** What is asked **
Reproduce the following material verbatim, omitting the pictures from your answer.

** Material for the task **
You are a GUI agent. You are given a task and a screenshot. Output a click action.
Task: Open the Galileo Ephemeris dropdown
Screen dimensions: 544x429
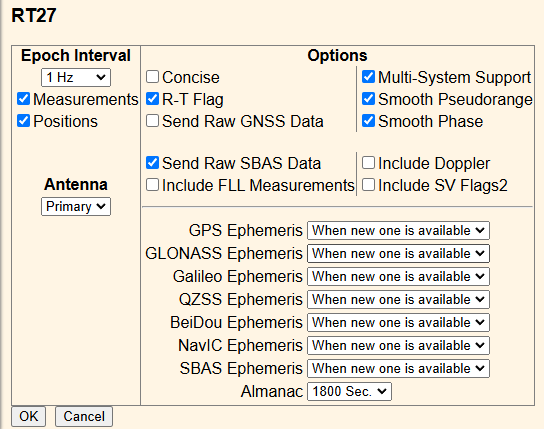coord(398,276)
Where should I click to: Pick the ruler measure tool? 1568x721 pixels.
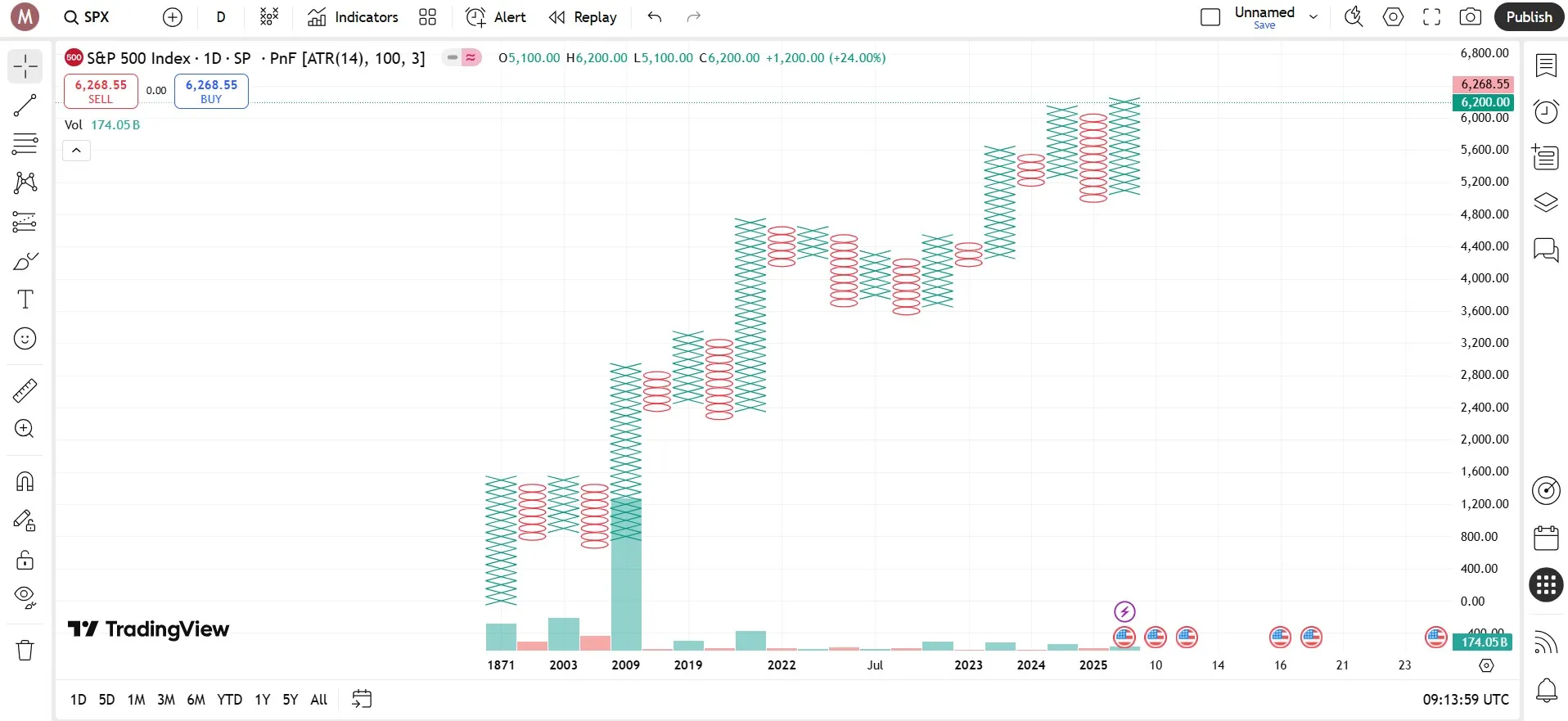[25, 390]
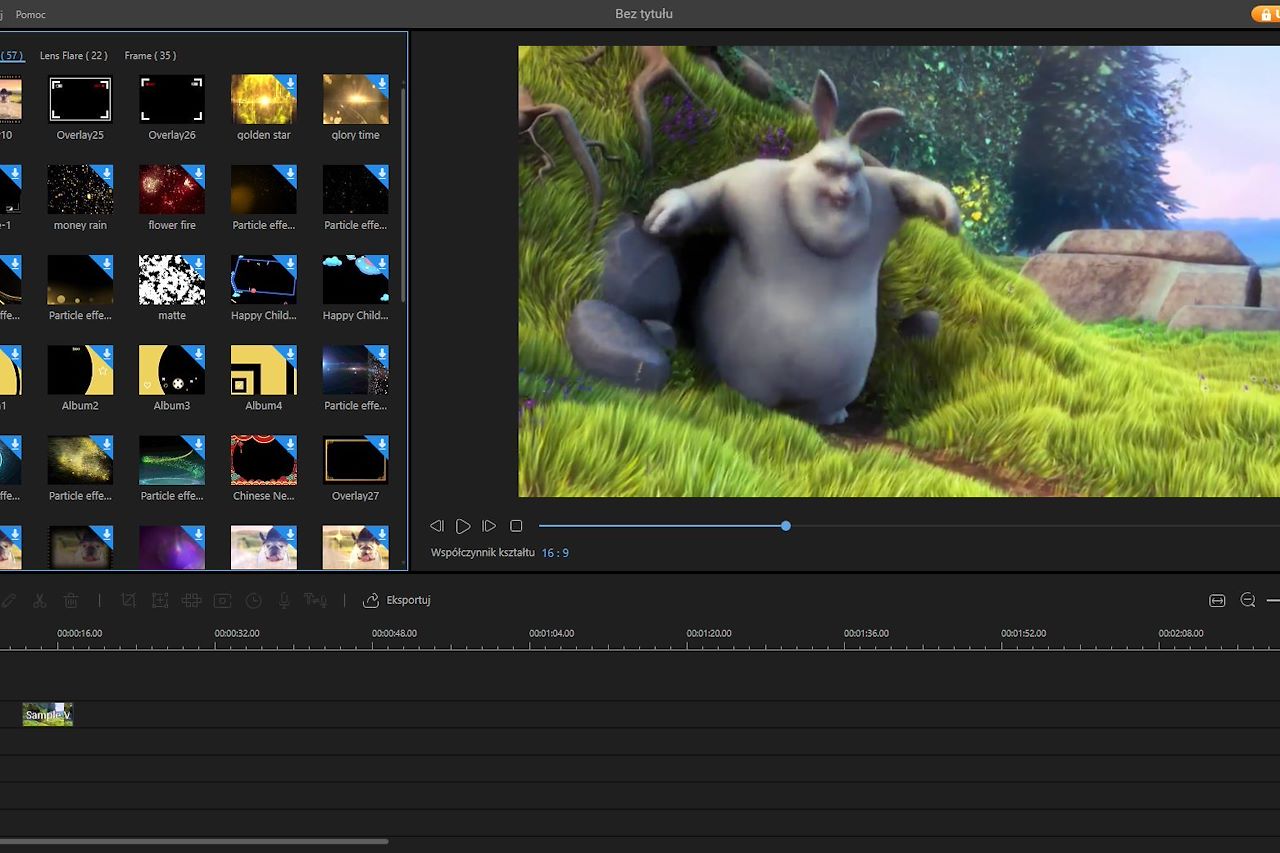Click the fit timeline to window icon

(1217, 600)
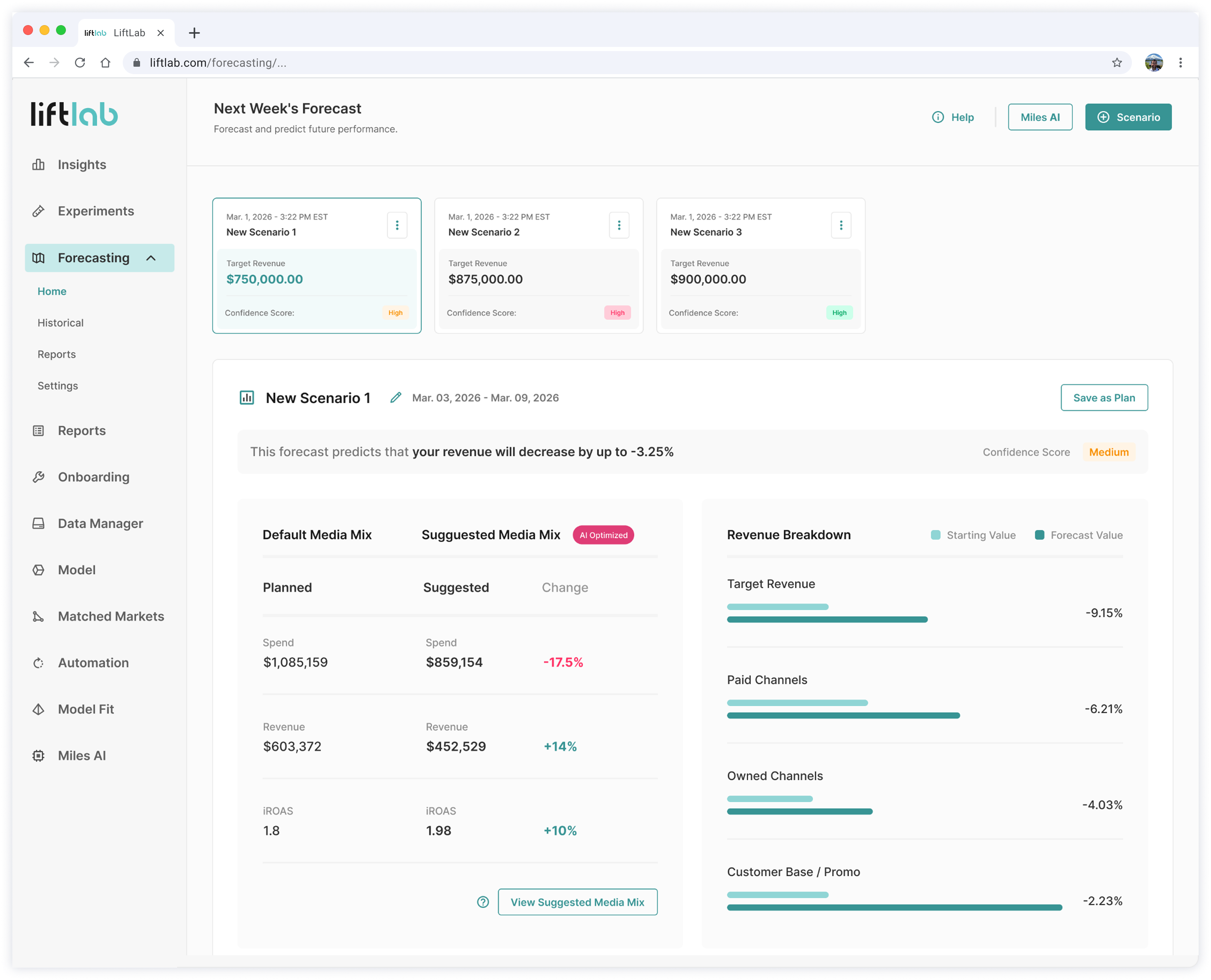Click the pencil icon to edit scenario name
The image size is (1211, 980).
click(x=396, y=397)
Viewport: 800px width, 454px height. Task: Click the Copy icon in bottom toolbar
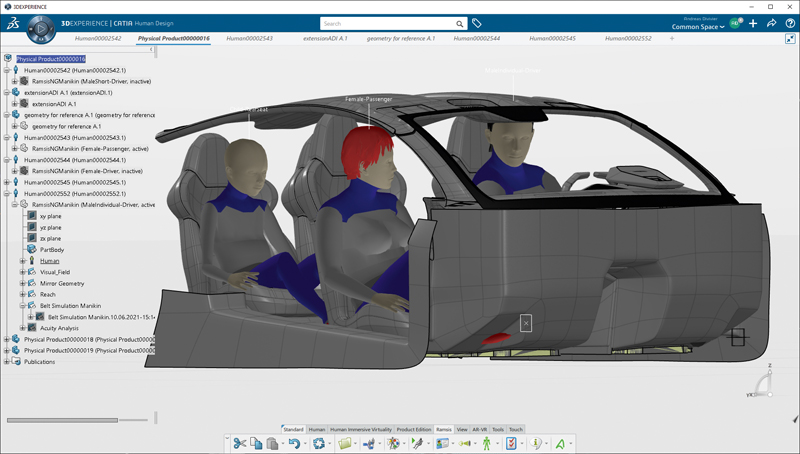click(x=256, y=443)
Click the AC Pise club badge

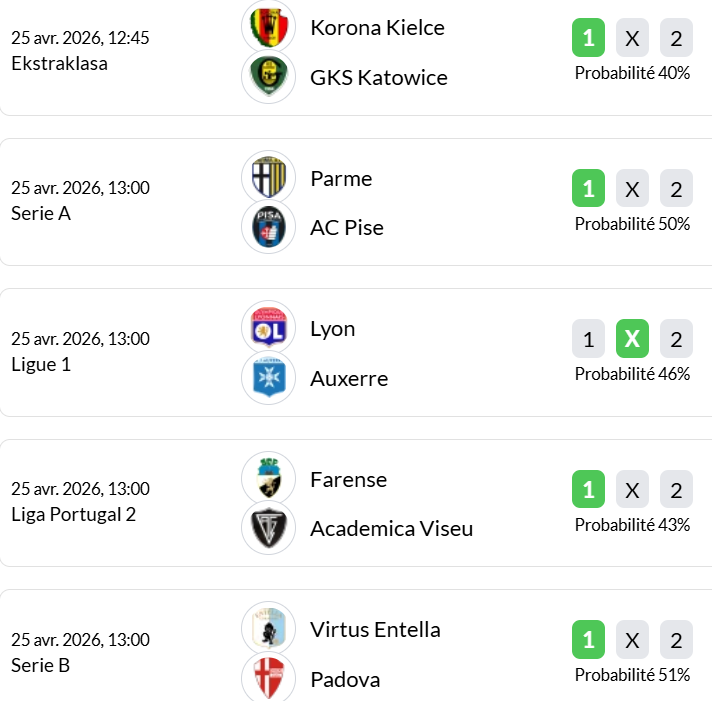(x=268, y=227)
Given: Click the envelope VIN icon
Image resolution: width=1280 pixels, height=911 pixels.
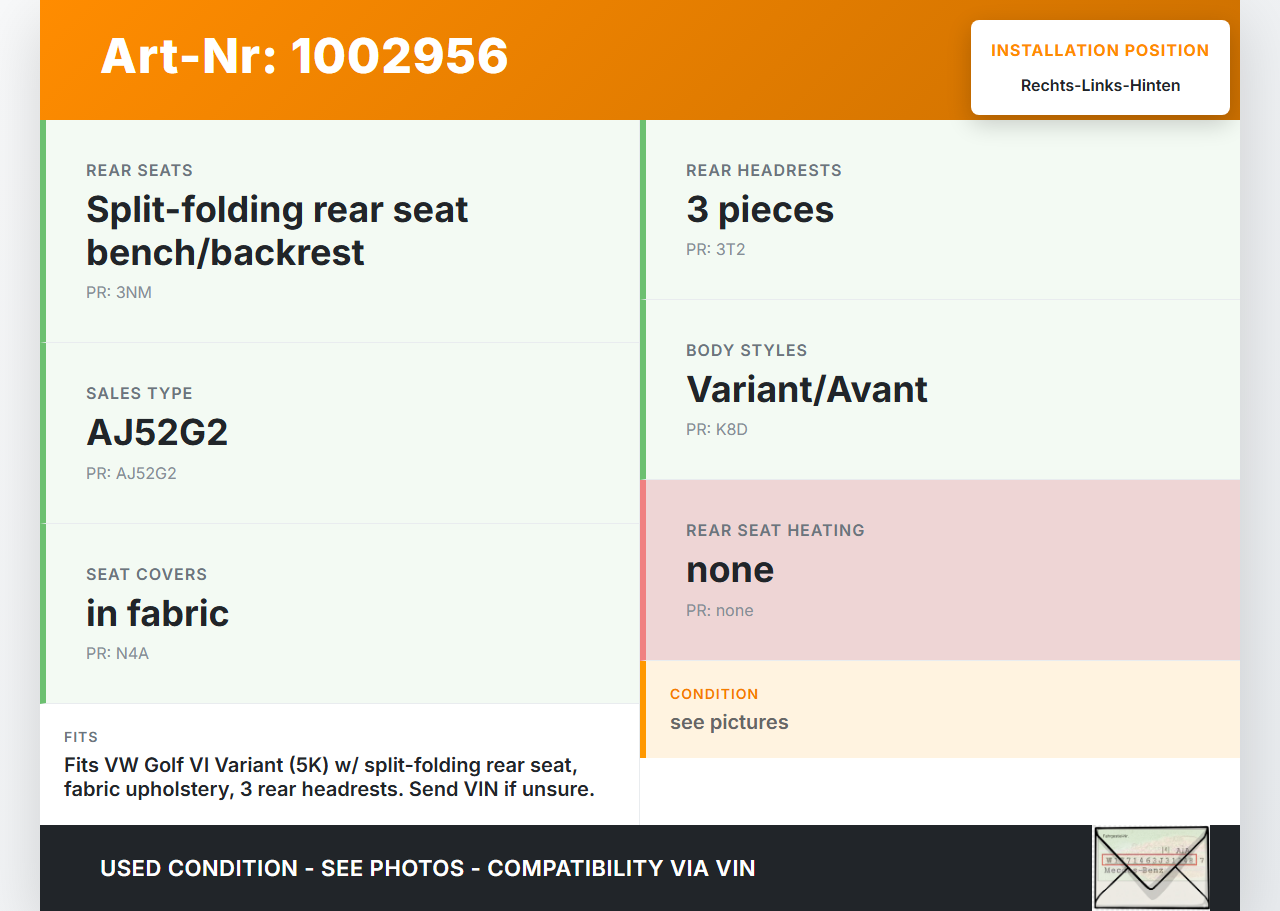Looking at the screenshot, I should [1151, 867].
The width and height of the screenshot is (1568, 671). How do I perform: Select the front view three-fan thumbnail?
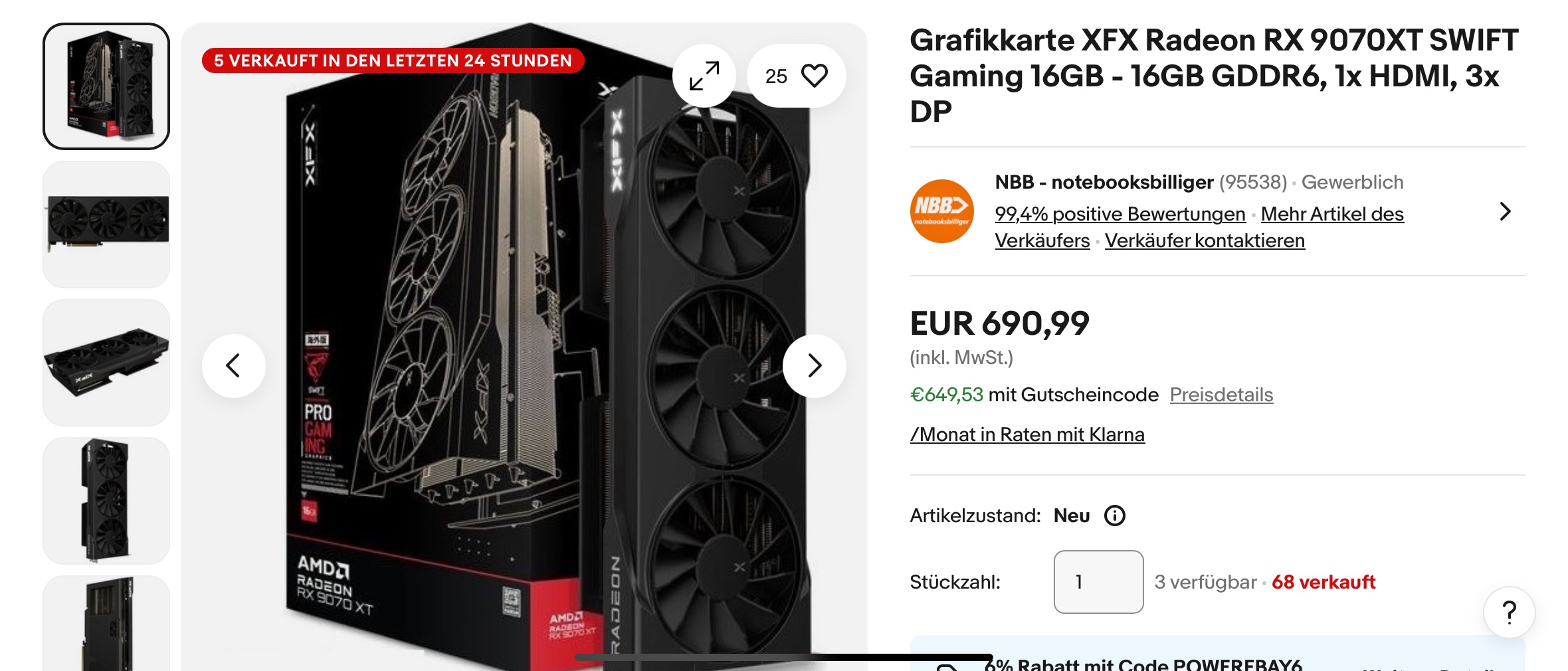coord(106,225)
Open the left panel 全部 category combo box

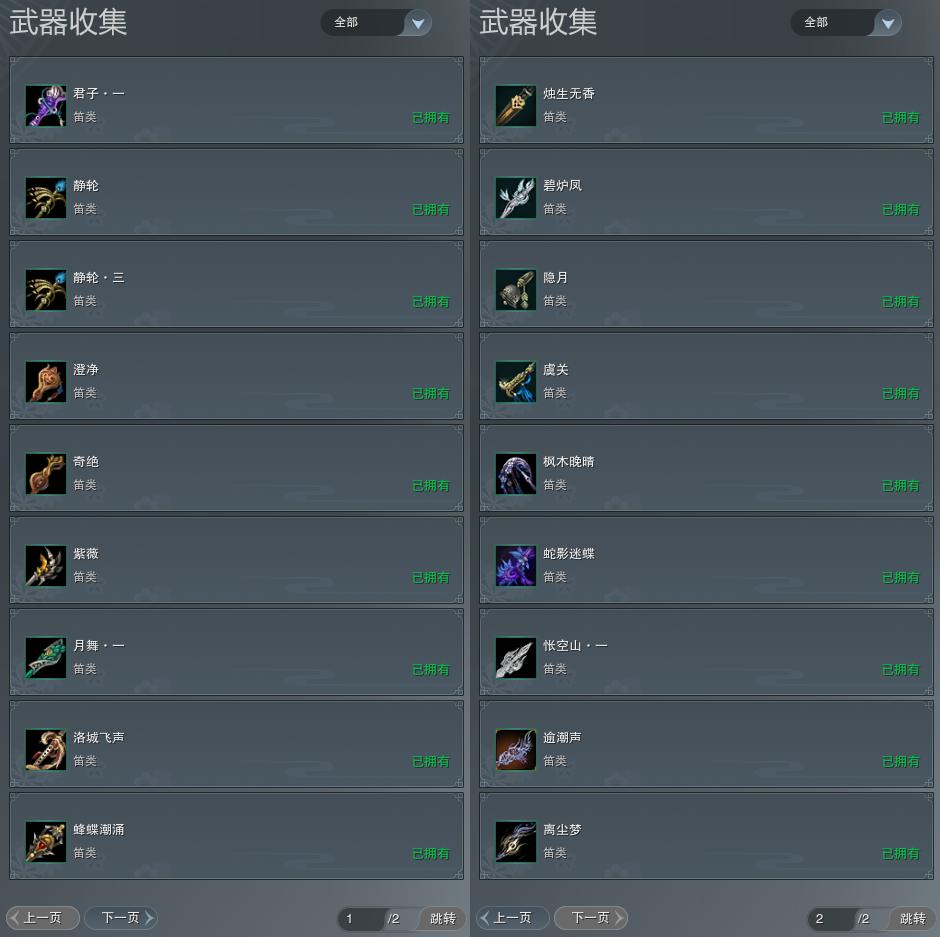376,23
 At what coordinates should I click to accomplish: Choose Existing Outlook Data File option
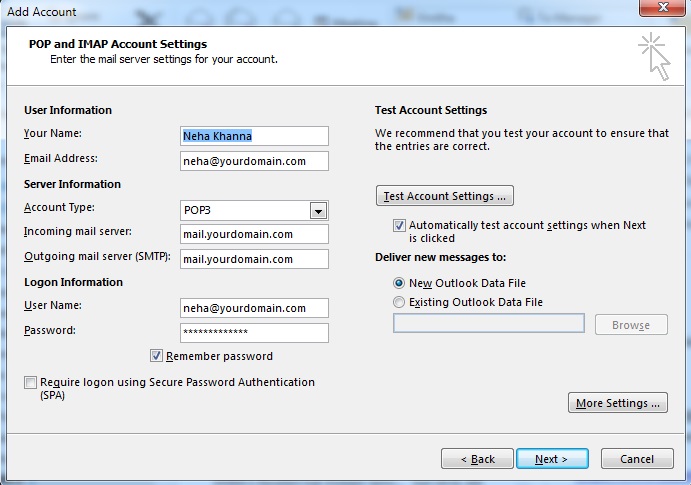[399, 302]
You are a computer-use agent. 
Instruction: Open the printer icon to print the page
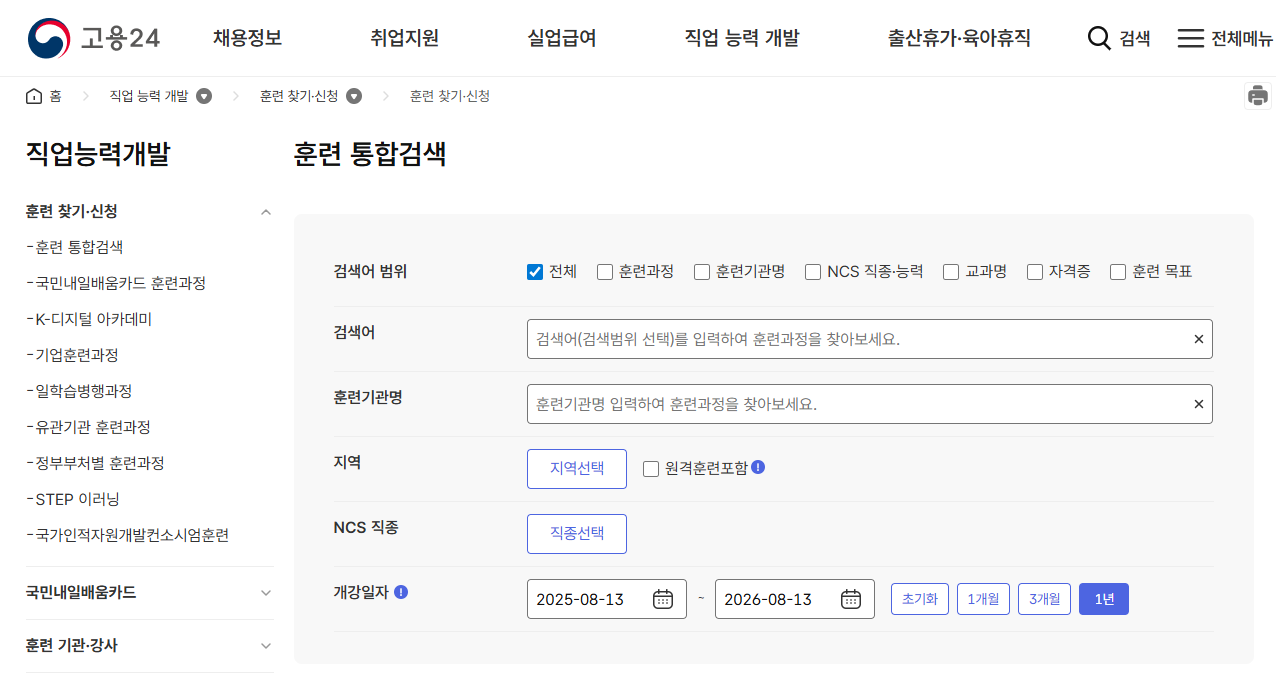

** Solution to the problem **
You are a GUI agent. You are given a task and a screenshot. Output a click action.
Task: Open the Galileo Ephemeris dropdown
Screen dimensions: 544x429
coord(398,276)
Where should I click to: Pick the ruler measure tool? 1568x721 pixels.
[25, 390]
Click the fit timeline to window icon

(1217, 600)
Click the pencil icon to edit scenario name
The image size is (1211, 980).
click(x=396, y=397)
Viewport: 800px width, 454px height. Task: Click the Copy icon in bottom toolbar
click(x=256, y=443)
Click the AC Pise club badge

(x=268, y=227)
Given: Click the envelope VIN icon
Image resolution: width=1280 pixels, height=911 pixels.
Looking at the screenshot, I should [1151, 867].
The width and height of the screenshot is (1568, 671). How do I perform: Select the front view three-fan thumbnail?
coord(106,225)
Open the left panel 全部 category combo box

376,23
 At what coordinates should I click to accomplish: Choose Existing Outlook Data File option
[399, 302]
You are a computer-use agent. 
Instruction: Open the printer icon to print the page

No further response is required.